Y en eso tenía toda la razón del mundo, pensó Doña Isabel mientras buscaba con la mirada un sofá que no encontró para sentarse. El profesor, que rondaba los cuarenta, era cautivadoramente torpe y mal vestido. Se respiraba una atmósfera cálida y a la vez melancólica en la estancia que más que una consulta psiquiátrica parecía un cuarto de estudio.

-Buenos días- dijo Olvidado.

Doña Isabel se presentó:

-Isabel Hernández.

- ¿No quiere sentarse?

El profesor se liberó del sillón y tomó asiento torpemente sobre una pila de libros que se amontonaba en el suelo.

-Bien, mi nombre es José. Pero eso supongo que ya lo debe haber adivinado- le dijo casi disculpándose. –Me refiero a que se habrá fijado en el letrero de la puerta, digo yo.

Doña Isabel no se había fijado.

Don José la miró expectante. El silencio desconcertó a Doña Isabel ligeramente y pensó que debía decir algo. Estuvo considerando si debía decir que padecía de histriomanía. Había encontrado la palabra en una enciclopedia que su padre por error se había dejado endosar por un vendedor ambulante. Su pasión era interpretar papeles, pero no en el teatro, con otros actores, sino entre la gente normal y corriente.

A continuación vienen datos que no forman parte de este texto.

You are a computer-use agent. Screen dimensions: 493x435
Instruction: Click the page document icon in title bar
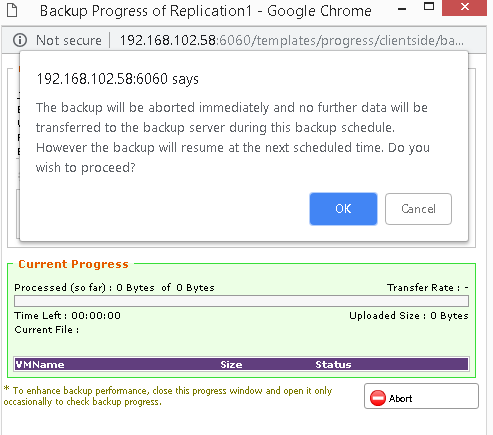(12, 10)
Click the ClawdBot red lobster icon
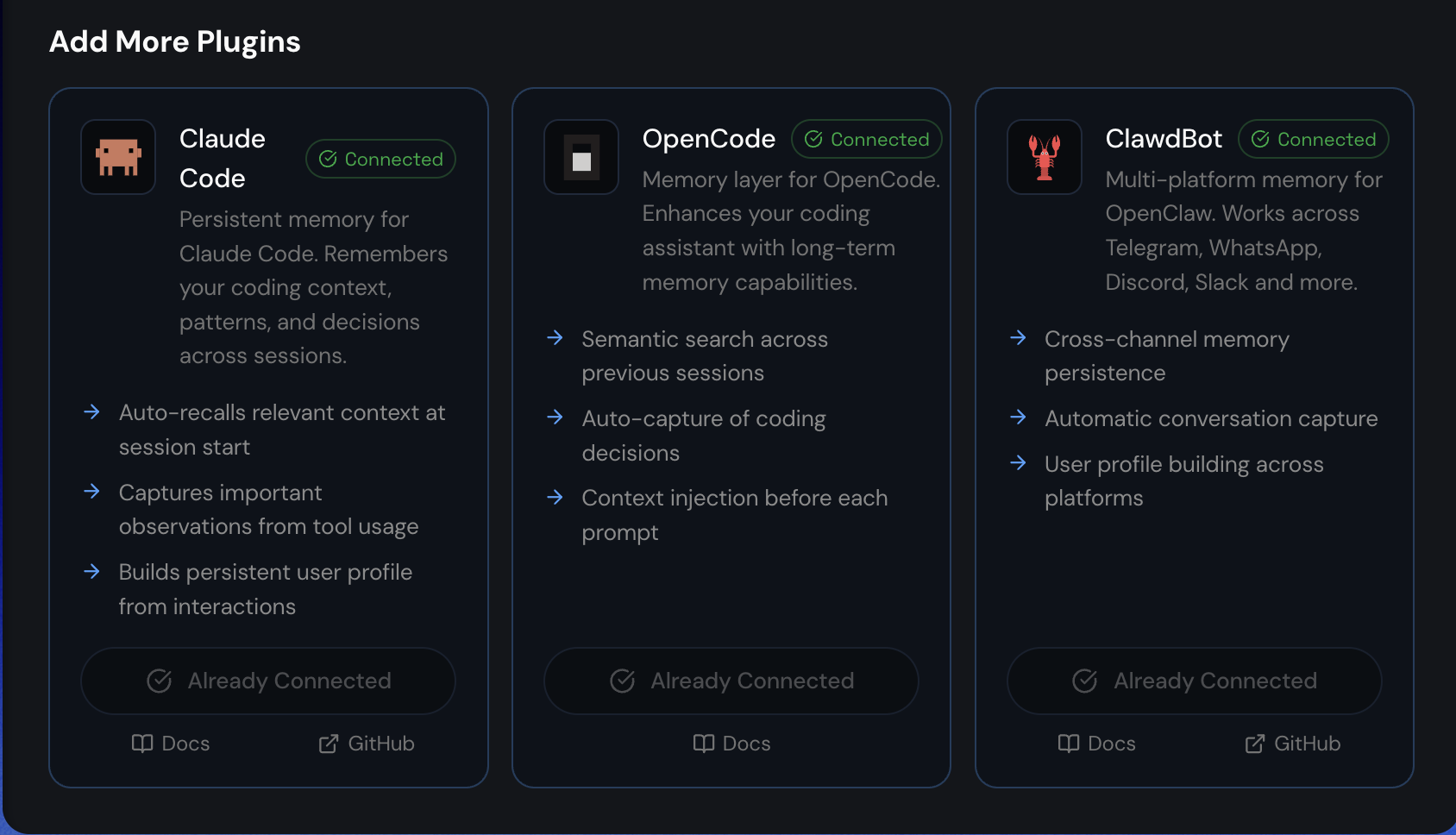Screen dimensions: 1456x835 coord(1045,157)
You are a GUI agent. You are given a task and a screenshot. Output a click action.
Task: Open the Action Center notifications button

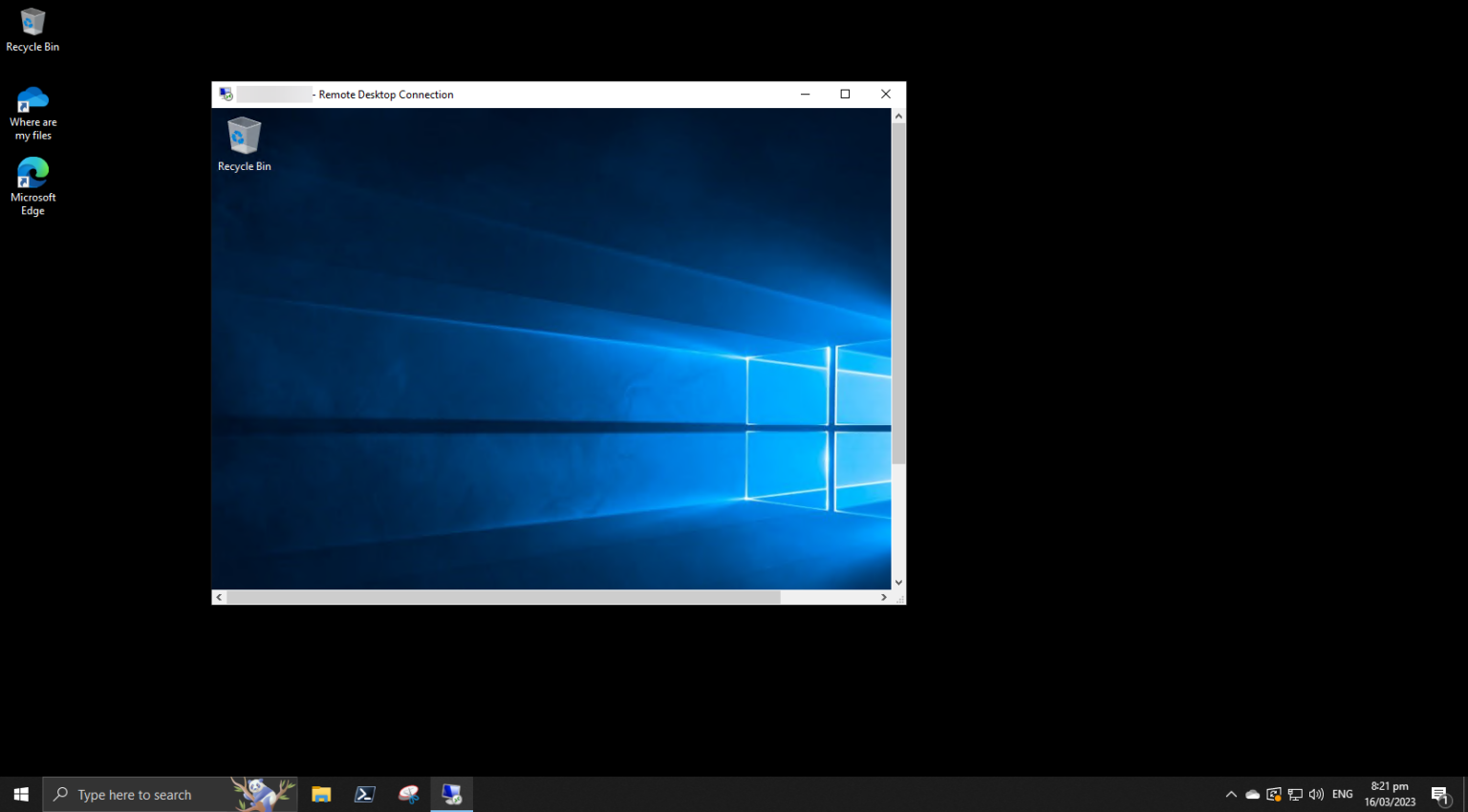[x=1440, y=794]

Estaba sentada en el sillón con las piernas juntas formando una diagonal con respecto al suelo, en medias de seda de color miel y las manos inquietas en el regazo.

O tal vez podría hablarle una experiencia de la infancia de índole sexual que haría ver que le acababa de venir a la mente. ¿O quizá un sueño? Doña Isabel era genial inventándose sueños.

El pequeño velo que caía del sombrerito hacía las veces de barrera defensiva entre ella y el psiquiatra que sentado sobre su pila de libros se entretenía leyendo en un tomo encuadernado en cuero.

Doña Isabel estaba acostumbrada a que la gente le prestara toda su atención. En las fiestas y banquetes que celebraba en su casa solían abundar los hombres que le hacían la corte, exaltando su sabiduría, elogiando su belleza y bebiendo su champán. El profesor ni siquiera había hecho una leve alusión a su perfume.

-No usa perfume, Usted- dijo de pronto sin por ello levantar la vista del libro que estaba leyendo. Parecía haber adivinado sus pensamientos.

Entonces Doña Isabel se decidió por escandalizarlo. Le haría cómplice de su secreto.

-Soy una taxi girl- le espetó en voz alta y clara mientras se incorporaba en su asiento. –Por las noches bailo por dinero en “El oso y el madroño”. Cinco bailes por diez pesetas.

-Aha- dijo el profesor que había llegado al párrafo en el que Ulises vuelve a casa y se reencuentra con su perro. Éste está tendido sobre un montón de boñigas, lleno de pulgas, moviendo a cola y agitando las orejas, pero incapaz de acercarse a su amo. De niño, Olvidado acostumbraba a acompañar a su padre de caza por las montañas con el sabueso Aros, un perro bello y despierto. Comprendía la emoción de Ulises perfectamente. Apenas el perro ha reconocido su amo tras veinte años de ausencia cuando la muerte lo arranca de su lado.

Doña Isabel se había quedado estupefacta, incapaz de pensar con claridad. Para muchos ella era un enigma, una figura espectral de ojos neuróticamente vivarachos y una indolencia casi febril que se trasladaba a sus miembros. Tanto hombres como mujeres se enamoraban de ella y de su fortuna y los rumores de aventuras amorosas indecentes y estrafalarias y de vergonzosos sucesos en la casa de la calle de Atocha corrían por toda la ciudad.

Doña Isabel tenía constancia de dichos rumores a través de las chicas de “El oso y el madroño” que no sabían que ella era la mismísima Doña Isabel si no que creían que se llamaba Anita y que trabajaba de dependienta en unos grandes almacenes. ¿Había oído el profesor estos rumores? ¿A lo mejor ni siquiera le caía bien?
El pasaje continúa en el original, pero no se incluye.